• [TASK TO CARRY OUT]
Search the material below for the string "using" and extract each line that has it.
--------
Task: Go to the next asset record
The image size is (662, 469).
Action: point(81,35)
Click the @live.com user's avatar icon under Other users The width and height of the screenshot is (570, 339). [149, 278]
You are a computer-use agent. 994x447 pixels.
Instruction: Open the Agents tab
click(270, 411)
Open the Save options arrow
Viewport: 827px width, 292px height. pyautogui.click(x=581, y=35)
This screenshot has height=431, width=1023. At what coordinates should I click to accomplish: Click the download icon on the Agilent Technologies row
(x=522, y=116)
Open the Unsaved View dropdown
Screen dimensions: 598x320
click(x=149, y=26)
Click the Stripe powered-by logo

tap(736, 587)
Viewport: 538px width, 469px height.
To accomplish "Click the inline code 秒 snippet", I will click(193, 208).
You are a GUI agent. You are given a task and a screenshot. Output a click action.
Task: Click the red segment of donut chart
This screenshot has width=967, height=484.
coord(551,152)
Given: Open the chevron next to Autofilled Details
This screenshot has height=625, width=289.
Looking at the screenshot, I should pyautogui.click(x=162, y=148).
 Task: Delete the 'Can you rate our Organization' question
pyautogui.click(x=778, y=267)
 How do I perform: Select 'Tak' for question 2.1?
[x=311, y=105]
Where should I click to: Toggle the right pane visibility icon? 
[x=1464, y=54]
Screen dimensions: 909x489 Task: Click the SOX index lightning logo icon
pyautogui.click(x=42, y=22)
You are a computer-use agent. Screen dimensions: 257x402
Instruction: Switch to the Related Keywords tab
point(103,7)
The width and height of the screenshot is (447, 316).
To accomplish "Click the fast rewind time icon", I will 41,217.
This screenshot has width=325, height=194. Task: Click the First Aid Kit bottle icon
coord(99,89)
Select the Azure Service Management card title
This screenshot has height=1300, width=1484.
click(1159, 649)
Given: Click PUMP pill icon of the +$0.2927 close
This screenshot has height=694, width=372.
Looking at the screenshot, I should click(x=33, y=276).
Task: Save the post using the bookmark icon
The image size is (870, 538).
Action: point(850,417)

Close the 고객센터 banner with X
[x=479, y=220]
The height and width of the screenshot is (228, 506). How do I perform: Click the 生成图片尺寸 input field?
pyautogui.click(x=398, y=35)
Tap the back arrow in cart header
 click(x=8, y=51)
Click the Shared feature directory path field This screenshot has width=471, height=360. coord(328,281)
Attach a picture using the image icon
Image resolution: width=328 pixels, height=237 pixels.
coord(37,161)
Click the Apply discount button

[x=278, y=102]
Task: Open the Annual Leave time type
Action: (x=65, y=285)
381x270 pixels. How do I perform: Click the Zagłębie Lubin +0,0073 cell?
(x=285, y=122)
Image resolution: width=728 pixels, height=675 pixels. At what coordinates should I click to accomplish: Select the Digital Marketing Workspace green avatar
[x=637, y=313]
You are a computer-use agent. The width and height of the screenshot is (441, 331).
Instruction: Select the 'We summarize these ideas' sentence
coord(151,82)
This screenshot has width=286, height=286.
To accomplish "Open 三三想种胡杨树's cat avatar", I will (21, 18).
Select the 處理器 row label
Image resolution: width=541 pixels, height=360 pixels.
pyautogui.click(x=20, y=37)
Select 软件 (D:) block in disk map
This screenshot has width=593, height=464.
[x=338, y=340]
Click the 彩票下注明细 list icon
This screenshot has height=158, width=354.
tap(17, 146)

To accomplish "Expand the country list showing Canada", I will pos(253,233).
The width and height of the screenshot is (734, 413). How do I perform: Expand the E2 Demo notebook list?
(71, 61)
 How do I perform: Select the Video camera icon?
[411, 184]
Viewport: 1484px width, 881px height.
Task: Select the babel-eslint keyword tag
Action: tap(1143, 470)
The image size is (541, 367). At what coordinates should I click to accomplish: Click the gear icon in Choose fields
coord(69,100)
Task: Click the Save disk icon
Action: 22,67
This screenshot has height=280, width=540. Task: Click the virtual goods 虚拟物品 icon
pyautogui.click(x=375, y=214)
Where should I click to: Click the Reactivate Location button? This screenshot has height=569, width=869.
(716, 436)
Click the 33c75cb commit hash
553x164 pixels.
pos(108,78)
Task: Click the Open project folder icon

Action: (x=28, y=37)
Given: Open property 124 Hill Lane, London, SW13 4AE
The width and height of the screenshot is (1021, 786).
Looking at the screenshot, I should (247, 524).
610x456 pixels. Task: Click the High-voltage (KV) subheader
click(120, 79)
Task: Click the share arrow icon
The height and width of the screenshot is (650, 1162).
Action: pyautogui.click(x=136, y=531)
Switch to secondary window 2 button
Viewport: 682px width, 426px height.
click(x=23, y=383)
--------
• [RESULT OF THE EXERCISE]
Task: Save the post using the bookmark icon
Attach a picture using the image icon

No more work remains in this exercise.